Deciphering the relative contribution of vascular inflammation and blood rheology in metastatic spreading.

2018 
Vascular adhesion of circulating tumor cells (CTCs) is a key step in cancer spreading. If inflammation is recognized to favor the formation of vascular metastatic niches, little is known about the contribution of blood rheology to CTC deposition. Herein, a microfluidic chip, covered by a confluent monolayer of endothelial cells, is used for analyzing the adhesion and rolling of colorectal (HCT 15) and breast (MDA MB 231) cancer cells under different biophysical conditions. These include the analysis of cell transport in a physiological solution and whole blood; over a healthy and a TNF alpha inflamed endothelium; with a flow rate of 50 and 100 nL/min. Upon stimulation of the endothelial monolayer with TNF alpha (25 ng/mL), CTC adhesion increases by 2 to 4 times whilst cell rolling velocity only slightly reduces.

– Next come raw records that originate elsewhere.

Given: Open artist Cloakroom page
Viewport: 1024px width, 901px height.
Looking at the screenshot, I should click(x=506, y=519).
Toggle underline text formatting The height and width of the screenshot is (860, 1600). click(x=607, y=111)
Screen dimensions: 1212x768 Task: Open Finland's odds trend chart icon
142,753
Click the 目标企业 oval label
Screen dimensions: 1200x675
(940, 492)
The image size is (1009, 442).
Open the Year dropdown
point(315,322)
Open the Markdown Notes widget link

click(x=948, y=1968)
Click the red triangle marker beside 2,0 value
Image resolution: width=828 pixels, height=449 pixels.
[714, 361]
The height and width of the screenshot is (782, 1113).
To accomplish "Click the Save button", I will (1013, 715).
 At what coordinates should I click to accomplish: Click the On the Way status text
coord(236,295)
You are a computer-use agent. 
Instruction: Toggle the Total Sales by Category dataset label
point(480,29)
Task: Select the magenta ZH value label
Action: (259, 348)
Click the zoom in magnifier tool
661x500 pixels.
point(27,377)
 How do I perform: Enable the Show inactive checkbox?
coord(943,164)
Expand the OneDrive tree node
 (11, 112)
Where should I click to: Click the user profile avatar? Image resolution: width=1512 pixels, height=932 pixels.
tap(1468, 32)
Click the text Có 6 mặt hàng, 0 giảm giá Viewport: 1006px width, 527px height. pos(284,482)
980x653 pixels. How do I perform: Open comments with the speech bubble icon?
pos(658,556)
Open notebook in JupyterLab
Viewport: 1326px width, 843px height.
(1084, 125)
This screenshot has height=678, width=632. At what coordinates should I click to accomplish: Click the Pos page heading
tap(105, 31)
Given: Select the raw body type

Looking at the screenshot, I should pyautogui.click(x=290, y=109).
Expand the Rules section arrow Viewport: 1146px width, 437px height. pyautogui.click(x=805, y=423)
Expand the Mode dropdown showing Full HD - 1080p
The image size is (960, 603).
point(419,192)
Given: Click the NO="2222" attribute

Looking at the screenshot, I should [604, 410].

Notably, whole blood also enhances cancer cell deposition by 2 to 3 times, but only on the unstimulated vasculature. For all tested conditions, no statistically significant difference is observed between the two cancer cell types. Finally, a computational model for CTC transport demonstrates that a rigid cell approximation reasonably predicts rolling velocities while cell deformability is needed to model adhesion. These results would suggest that, within microvascular networks, blood rheology and inflammation contribute similarly to CTC deposition thereby facilitating the formation of metastatic niches along the entire network, including the healthy endothelium. In microfluidic based assays, neglecting blood rheology would significantly underestimate the metastatic potential of cancer cells.